Reduce complexity by modelling only the details that matter for your problem — hide everything else behind a stable interface.

4/5
{ }
Operates at: Code level

Inside a codebase — classes, modules, files

How it works

Abstraction is the practice of exposing a simplified model of something complex. In OOP, an abstraction defines what an object does without revealing how it does it. The caller only sees the interface — the method names, parameters, and return types — not the implementation behind them.

Abstract classes and interfaces are the main tools. An abstract Logger says 'I can log messages'; a ConsoleLogger or FileLogger fills in the how. The caller depends on the Logger abstraction and never knows (or needs to know) which concrete implementation is running.

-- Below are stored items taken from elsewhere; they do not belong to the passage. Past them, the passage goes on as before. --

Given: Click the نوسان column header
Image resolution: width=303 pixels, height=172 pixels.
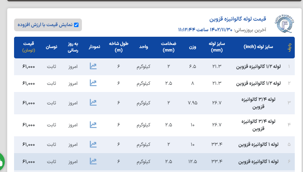Looking at the screenshot, I should tap(52, 47).
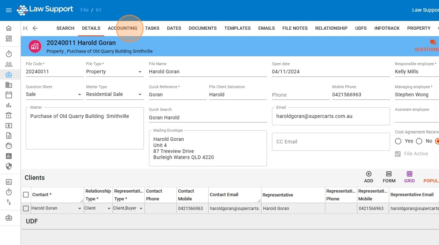Open the hamburger menu

click(x=9, y=10)
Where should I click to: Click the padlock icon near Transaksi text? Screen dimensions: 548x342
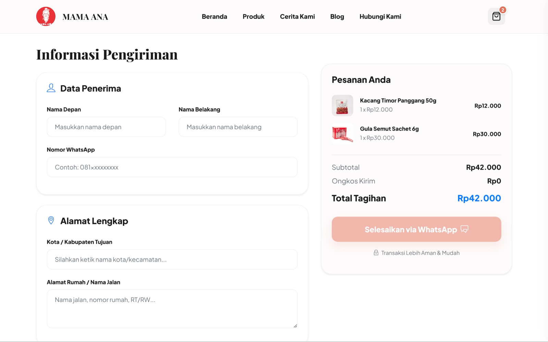[x=376, y=253]
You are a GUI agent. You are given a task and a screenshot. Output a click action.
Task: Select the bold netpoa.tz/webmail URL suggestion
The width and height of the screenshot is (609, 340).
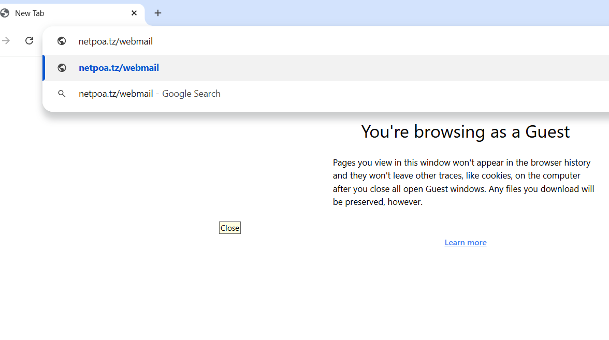[119, 68]
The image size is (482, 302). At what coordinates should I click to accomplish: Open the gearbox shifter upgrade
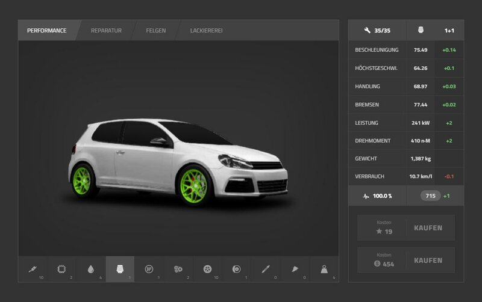point(149,270)
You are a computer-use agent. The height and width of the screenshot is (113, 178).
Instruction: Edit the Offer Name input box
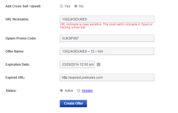tap(107, 51)
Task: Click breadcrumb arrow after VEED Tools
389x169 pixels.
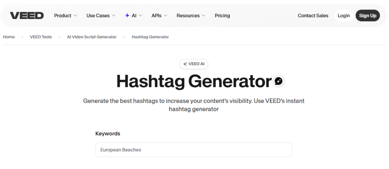Action: pyautogui.click(x=59, y=37)
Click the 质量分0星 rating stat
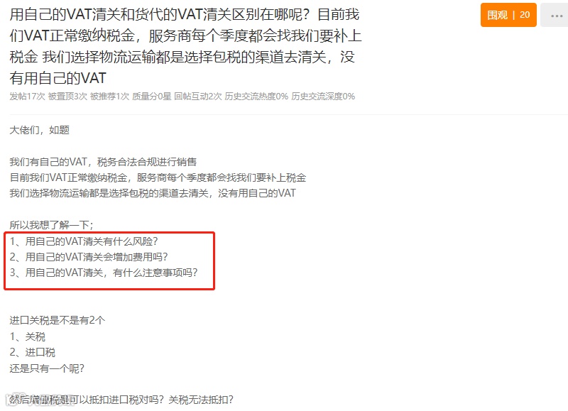 (151, 97)
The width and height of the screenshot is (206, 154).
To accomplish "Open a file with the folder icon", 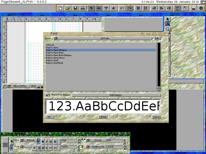I will [68, 8].
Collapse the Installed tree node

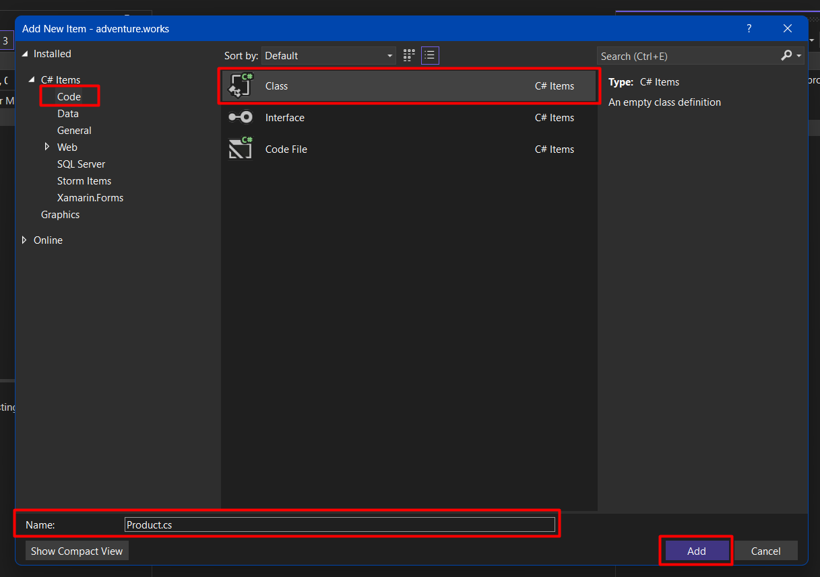click(26, 54)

Abstraction is not just a code technique — it's a thinking tool. Good abstractions model your domain at the right level of detail, making code read like the problem domain, not like implementation mechanics.

Implementation

TypeScript · Go · Rust
interface Logger {
  info(message: string): void;
  error(message: string, err?: unknown): void;
}

class ConsoleLogger implements Logger {
  info(message: string)               { console.log(`[INFO]  ${message}`); }
  error(message: string, err?: unknown) { console.error(`[ERROR] ${message}`, err); }
}

class SilentLogger implements Logger {
  info()  {}
  error() {}
}

// Business logic depends only on the abstraction
async function processOrder(logger: Logger, orderId: string): Promise<void> {
  logger.info(`Processing order ${orderId}`);
  // ... order logic
  logger.info(`Order ${orderId} complete`);
}

// Swap in a silent logger for tests — no console noise, same code path
await processOrder(new SilentLogger(), "ord_123");

Why it matters

Without abstraction, callers are coupled to implementation details. Change the implementation and every caller breaks. A well-chosen abstraction lets the implementation change freely — and lets callers be written and understood in terms of the problem, not the solution.

When to use

  • When multiple concrete implementations share the same concept (Logger, Cache, Repository)
  • When you want callers to be independent of implementation details
  • Modelling domain concepts — name things after what they are, not how they're stored
  • When testability matters — abstractions make mocking and test doubles natural

When NOT to use

  • Premature abstraction before you have two concrete cases — YAGNI applies
  • Leaky abstractions that expose implementation details negate the benefit

Trade-offs

+

Callers are decoupled from implementation — swapping is safe

Wrong abstraction is worse than no abstraction — it misleads future developers

+

Code reads at domain level, not implementation level

Indirection makes tracing execution harder

+

Enables mocking and testing without real infrastructure

Too many thin abstractions add noise without adding value

In production

Node.js streams

Readable and Writable abstract over files, HTTP, sockets, and in-memory buffers behind a common interface

AWS SDK

S3Client abstracts over HTTP multipart uploads, retries, and signing — callers just call putObject()

React

Component abstracts over DOM manipulation — render() describes what, React handles how

Industry adoption

4/5Widely adopted — mainstream at medium-to-large engineering orgs.